Tournaments utilize diverse arenas, including the classic Halite game and economically valuable tasks, to evaluate agent codebases using an LM judge or task performance.
SWE-ficiency, developed by Jeffrey Maugh, focuses on optimizing code performance through techniques like parallelization and SIMD operations without altering behavior.
AlgoTune also addresses code optimization for speed, while SciCode is designed for scientific computing with advanced human evaluation.

The conversation highlighted the cost of running agentic benchmarks, suggesting SWE-bench Verified as a less expensive stepping stone.
Recent benchmarks include Meter, which uses SWE-bench Verified to analyze runtime versus completion, and specialized evaluations like Terminal-bench, SecBench, and SRE-bench.
User simulator benchmarks, such as Tau-bench, are in early development, aiming to replicate real-world coding environments beyond traditional GitHub issues.
The inclusion of 'impossible tasks' in Tau-bench is considered a feature, as models scoring above 75% on such tasks may indicate cheating or attempts to bypass them.

The future of code evaluations is predicted to involve more SWE-bench variants and the expansion of Terminal Bench, which fosters greater creativity in environment design.
Emphasis is placed on long-running agent tasks where models achieve goals with minimal human guidance as a future direction for AI agents.
The guest expresses caution regarding the push for extensive AI agent autonomy, contrasting it with Cognition's focus on rapid, interactive feedback loops for developers.
Questions are raised about whether extended autonomous runs materially advance the industry beyond serving as proofs of concept.

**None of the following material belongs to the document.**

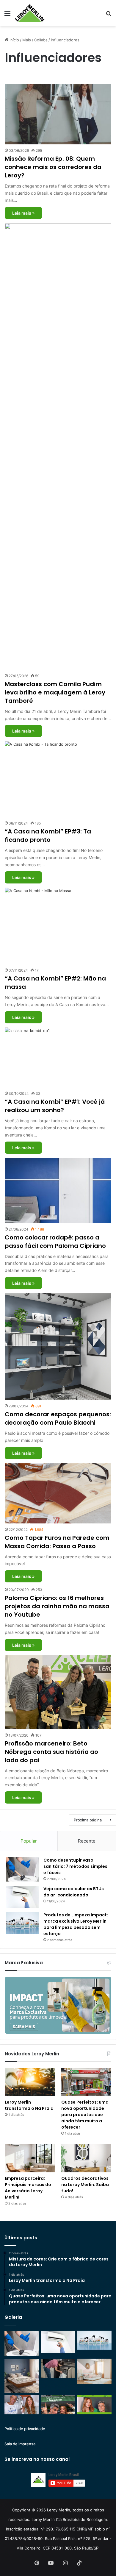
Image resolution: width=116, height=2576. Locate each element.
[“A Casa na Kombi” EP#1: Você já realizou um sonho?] (58, 1058)
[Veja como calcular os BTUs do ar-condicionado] (22, 1897)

Enabling different levels of abstraction based on task needs is crucial for human-AI collaboration, supporting both hands-on interaction and autonomous completion.
There is a call for more user interaction data, similar to that collected by companies like Cognition and Cursor, for academic research.
Academics need to either build compelling products or develop advanced user simulators to acquire comparable insights into user interaction.
CodeClash is envisioned as a testbed for human-AI collaboration, where model capabilities are frozen to observe how interaction patterns change when varying setups (solo, multi-agent, human+agent).